SB 1726, by the Senate Committee on Children, Families and Elder Affairs, is on the agenda for Thursday's Senate Appropriations Committee. It was introduced only recently, March 27, and has moved fast.
Florida Partners in Crisis, a non-profit supported by judges as well as treatment providers, sent out a "Call to Action" about the bill (originally SB 7122) on Monday, asking consumer advocates to call members of the Appropriations Committee to oppose the bill.
It would have the effect of taking away some of the money now going to support "crisis stabilization units" and giving it to hospitals. Crisis units take in patients undergoing a mental-health crisis who appear voluntarily or are brought in under the Baker Act because they are deemed a danger to themselves or others.

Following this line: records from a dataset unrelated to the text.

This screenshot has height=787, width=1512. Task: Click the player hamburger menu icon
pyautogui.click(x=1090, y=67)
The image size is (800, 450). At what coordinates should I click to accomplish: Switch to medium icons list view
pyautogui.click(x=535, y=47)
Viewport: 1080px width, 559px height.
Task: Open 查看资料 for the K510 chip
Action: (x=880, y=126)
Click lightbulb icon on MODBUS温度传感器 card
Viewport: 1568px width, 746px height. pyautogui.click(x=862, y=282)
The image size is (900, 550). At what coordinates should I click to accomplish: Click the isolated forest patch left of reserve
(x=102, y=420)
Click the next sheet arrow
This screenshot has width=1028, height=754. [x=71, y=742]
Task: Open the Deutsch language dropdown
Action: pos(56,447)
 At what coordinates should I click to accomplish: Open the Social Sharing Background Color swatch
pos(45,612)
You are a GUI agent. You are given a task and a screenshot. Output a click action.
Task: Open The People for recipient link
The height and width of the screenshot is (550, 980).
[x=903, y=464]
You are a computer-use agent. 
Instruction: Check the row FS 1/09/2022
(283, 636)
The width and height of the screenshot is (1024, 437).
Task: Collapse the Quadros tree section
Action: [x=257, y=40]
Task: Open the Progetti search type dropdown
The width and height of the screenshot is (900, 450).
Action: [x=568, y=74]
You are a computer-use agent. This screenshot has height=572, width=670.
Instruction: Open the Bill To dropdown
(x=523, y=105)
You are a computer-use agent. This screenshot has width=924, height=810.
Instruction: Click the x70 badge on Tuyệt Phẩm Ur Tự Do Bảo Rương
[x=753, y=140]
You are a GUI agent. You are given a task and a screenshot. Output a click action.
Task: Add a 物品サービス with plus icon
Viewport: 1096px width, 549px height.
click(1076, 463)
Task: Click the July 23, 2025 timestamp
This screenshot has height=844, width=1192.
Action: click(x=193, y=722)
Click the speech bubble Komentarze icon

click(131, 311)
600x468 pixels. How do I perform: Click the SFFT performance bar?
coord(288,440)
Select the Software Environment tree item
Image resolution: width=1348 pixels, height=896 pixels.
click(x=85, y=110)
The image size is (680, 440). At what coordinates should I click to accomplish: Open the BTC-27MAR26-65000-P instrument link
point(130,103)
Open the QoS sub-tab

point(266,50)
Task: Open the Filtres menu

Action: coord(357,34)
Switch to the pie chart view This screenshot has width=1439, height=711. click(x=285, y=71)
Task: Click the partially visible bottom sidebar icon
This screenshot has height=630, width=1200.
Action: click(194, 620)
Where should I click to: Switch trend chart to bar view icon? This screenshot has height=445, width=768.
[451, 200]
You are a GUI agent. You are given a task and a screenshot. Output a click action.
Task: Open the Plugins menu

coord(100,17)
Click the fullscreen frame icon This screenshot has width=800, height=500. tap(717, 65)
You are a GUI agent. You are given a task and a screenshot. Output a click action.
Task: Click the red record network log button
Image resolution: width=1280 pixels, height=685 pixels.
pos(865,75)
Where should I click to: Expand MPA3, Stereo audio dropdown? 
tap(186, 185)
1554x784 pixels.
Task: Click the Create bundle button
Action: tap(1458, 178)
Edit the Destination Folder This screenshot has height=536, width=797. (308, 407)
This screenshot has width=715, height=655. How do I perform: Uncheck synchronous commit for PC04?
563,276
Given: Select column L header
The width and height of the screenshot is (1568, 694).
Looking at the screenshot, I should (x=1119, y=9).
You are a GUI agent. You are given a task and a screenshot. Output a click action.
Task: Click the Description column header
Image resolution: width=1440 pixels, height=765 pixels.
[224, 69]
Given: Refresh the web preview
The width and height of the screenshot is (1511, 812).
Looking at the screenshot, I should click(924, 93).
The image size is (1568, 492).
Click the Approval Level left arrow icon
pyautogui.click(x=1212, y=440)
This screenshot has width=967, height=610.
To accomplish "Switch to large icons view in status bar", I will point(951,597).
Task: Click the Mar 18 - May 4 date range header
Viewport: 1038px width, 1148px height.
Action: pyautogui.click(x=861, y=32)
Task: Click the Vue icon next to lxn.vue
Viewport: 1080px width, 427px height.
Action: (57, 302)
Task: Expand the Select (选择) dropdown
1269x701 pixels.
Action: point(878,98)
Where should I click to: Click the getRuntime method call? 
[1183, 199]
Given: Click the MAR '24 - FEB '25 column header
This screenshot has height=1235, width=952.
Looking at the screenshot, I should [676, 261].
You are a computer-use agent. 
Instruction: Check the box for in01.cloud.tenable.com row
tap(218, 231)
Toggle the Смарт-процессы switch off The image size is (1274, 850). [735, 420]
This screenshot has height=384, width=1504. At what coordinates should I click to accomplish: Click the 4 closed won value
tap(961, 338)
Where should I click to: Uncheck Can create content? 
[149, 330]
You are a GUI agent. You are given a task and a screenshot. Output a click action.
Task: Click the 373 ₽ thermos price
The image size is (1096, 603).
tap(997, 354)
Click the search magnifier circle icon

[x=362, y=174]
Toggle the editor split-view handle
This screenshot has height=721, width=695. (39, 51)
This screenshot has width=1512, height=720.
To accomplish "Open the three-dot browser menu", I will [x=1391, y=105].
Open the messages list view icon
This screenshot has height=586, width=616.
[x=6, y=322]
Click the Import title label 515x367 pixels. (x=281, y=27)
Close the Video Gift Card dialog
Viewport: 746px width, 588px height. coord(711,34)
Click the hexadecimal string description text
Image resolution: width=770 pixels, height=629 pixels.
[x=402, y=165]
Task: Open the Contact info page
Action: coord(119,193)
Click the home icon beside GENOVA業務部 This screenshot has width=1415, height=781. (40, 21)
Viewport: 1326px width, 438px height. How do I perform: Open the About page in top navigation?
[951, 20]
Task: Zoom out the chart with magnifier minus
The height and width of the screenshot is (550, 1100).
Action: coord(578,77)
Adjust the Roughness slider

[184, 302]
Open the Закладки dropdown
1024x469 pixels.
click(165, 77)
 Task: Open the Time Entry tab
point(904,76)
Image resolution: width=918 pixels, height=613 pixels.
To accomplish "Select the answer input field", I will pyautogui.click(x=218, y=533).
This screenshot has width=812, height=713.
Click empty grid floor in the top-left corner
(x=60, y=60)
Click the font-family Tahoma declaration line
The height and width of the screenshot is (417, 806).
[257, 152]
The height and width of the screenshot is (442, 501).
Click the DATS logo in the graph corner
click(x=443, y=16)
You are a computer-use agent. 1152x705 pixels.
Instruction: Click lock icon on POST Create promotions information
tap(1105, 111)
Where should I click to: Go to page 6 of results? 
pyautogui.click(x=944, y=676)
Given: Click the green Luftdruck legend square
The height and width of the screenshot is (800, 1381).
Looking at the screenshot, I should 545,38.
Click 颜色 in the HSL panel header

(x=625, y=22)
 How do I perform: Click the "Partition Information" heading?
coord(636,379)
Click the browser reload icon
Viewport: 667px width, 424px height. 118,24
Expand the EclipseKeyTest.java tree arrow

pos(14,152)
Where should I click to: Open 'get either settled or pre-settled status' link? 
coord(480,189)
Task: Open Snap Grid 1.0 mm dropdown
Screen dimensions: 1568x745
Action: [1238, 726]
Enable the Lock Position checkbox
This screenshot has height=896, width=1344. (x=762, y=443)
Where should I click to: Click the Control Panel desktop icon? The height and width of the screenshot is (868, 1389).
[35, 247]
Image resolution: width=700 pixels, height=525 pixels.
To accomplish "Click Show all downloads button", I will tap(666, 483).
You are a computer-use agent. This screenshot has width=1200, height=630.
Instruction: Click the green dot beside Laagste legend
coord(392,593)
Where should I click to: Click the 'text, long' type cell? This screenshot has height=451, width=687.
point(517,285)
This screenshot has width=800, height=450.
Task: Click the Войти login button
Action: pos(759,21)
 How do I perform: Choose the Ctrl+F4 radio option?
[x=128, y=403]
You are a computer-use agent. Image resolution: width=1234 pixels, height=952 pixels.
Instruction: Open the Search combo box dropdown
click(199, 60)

Some hospitals are also licensed as Baker Act receiving facilities, and they want some of the money that has been going to crisis units to cover the cost of treating the uninsured.
Labarta says the real problem is that there aren't enough crisis beds at the non-profit stabilization units to take care of all those who need care. But rather than expand the number of funded crisis beds, the legislature wants to redesign the funding formula in a way that would "destroy the Baker Act system," Labarta said.
Instead of paying the CSUs to staff the units at capacity, state contractors would be instructed to pay for actual use. And it appears from the wording of a staff analysis that contractors would be required to contract with any facility that wants to serve as a receiving facility.
That sounds reasonable, Labarta says, until you consider that crisis units -- generally non-profits -- have to staff the beds whether they're full or not, and the state pays about 2/3 of the cost of staffing the beds.
The state came up with the crisis-unit system in the first place because they can operate for less than half the cost of treating patients in hospitals, she said.
A crisis unit bed is like a fire truck, Labarta said. "Some days it sits in the firehouse. Other days we wish we had a second one because the first one isn't keeping up."
The bill as proposed would give crisis units half a fire truck and hospitals the other half, Labarta said.
Meanwhile, as Kaiser Health News reports, a nationwide study has found that in most states, including Florida, there are far more mentally ill persons in jails than in a state hospital.